New "general admin, security & privacy" category?

I agree completely. I tried to shift the focus away from administration-based views toward community-based ones with my previous reply, but I did not do a very good job at that and basically argued from the first and not the second. I did not want to be explicitly critical of administrative concerns, however, and did want to be negligent toward the realities of most off-topic sections and the practical problems of maintaining it from an administrative standpoint. In the process, I did not do very well in challenging this view, and hopefully this reply does just that.

I believe that the only ones who can actually determine the extent to which any forum or subforum (or topic) is productive, engaging, and fulfilling are ourselves. Not the moderators. Not the administration. Only ourselves, for ourselves. It is also our responsibility, as members and as a community, to ensure that the spaces we construct and cultivate serve our interests and embody our values. Failing that, we fail ourselves and no amount of passing the buck or command responsibility can redeem us from that.

With off-topic sections, the burden of its maintenance ultimately falls on us as its participants. Moderation is a poor substitute for that. It is in that sense, too, that they remain experimental throughout their lives, since they are the closest to self-governance that tends to exist on a typical forum. Though it may be the technical decision of the administration to create it, the social decision of how to use it—and use it well—is ours alone.

That means being thoughtful, deliberate, and considerate with our actions and words even when off-topic; such sections may involve the suspension of normal rules, but not the suspension of our responsibilities. If we do not recognize these facts, and respect them in all their consequences, any new off-topic section is destined to become an eventual failure—just as will any other section, or forum, or community. That will ultimately not be due to the section being unfit for this forum, but due to this forum being unfit for the section.

The problem is never really with the topics we discuss, but with how we conduct ourselves when doing so. Restricting what is acceptable in an off-topic section may still be relevant, if only because an administration separate from us has no other purpose, but that will never be the determining factor in its success. We are that factor.

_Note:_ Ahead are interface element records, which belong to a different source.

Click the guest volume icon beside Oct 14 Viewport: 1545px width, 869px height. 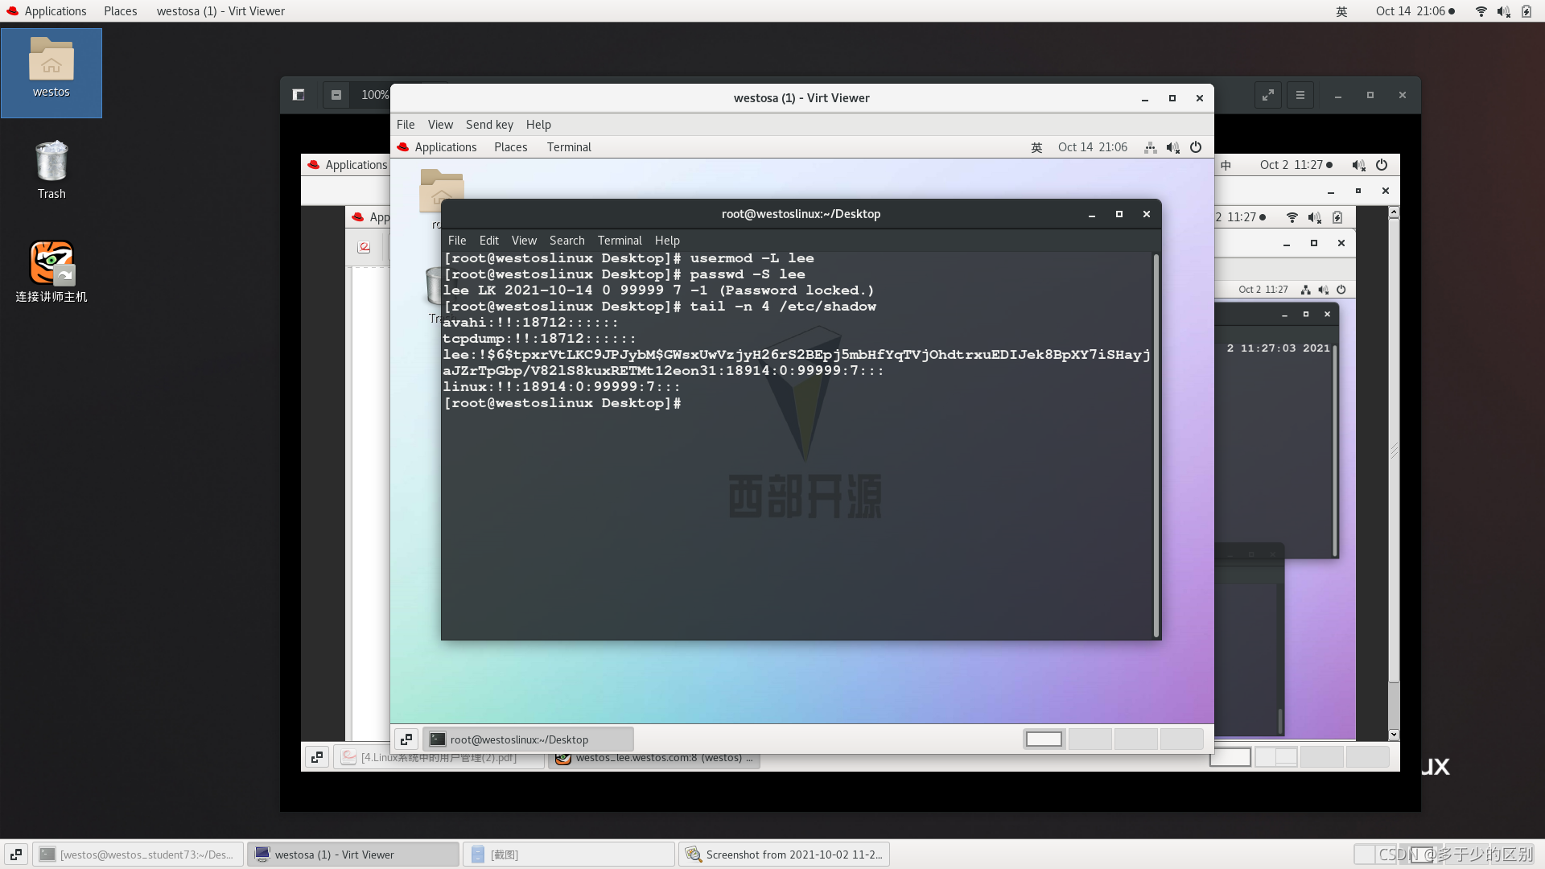pyautogui.click(x=1173, y=147)
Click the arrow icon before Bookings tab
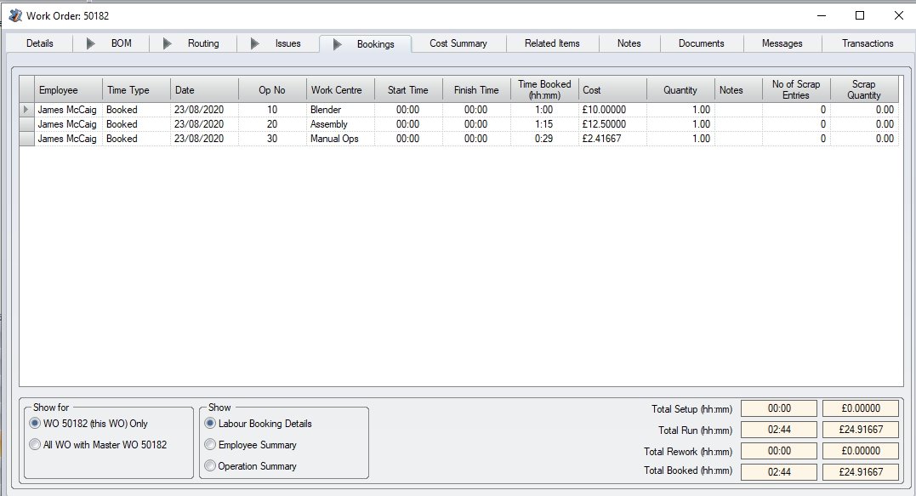 [338, 44]
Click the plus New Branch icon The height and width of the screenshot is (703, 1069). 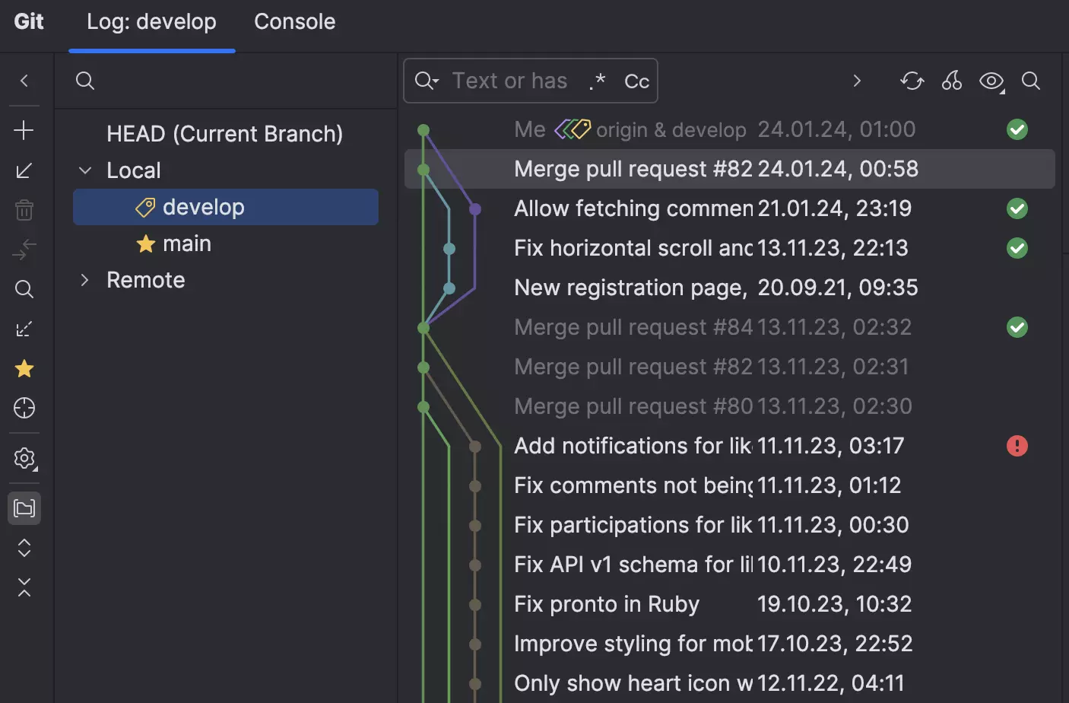[x=24, y=130]
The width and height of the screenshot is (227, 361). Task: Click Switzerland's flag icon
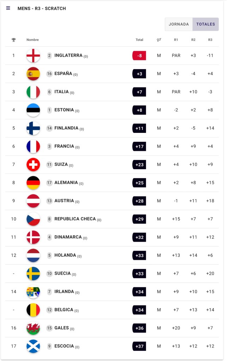pos(33,165)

My concerns above, in my previous reply, only apply in contexts where these basic responsibilities are forgotten or deferred and where the rules are not determined by all those who are bound by them. Such concerns are ultimately derived from an authoritarian logic that discounts the community in favor of the systems that control it—exactly the same logic that justifies the need for a system of moderation and administration in the first place. This logic tends to prevail, and such concerns develop from them, because we are conditioned into relying on our “superiors” to manage us for us, which invariably results in the deterioration and eventual death of a community. In those scenarios, administrative control and discipline over an off-topic section may be “due”, in-so-far as any administration ever is; but this is only because the community members have abandoned their roles as members of a community, with all the social consequences that involves. Even then, such actions are only ever palliative; they cannot cure the disease, only manage its symptoms.

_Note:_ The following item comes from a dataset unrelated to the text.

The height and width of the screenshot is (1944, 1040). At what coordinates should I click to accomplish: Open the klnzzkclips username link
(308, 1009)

The best community is one in which there is no effective moderation or administration because its members successfully govern themselves. I would go further in saying that the only real community is one in which neither moderation nor administration even exist, the rest merely being its disfigured namesakes. Therefore, if we are to be anything resembling a community worthy of the name, we are its only guarantors—and its only practitioners. That is the case in an off-topic section, and it is the case everywhere else, including far beyond these forum walls.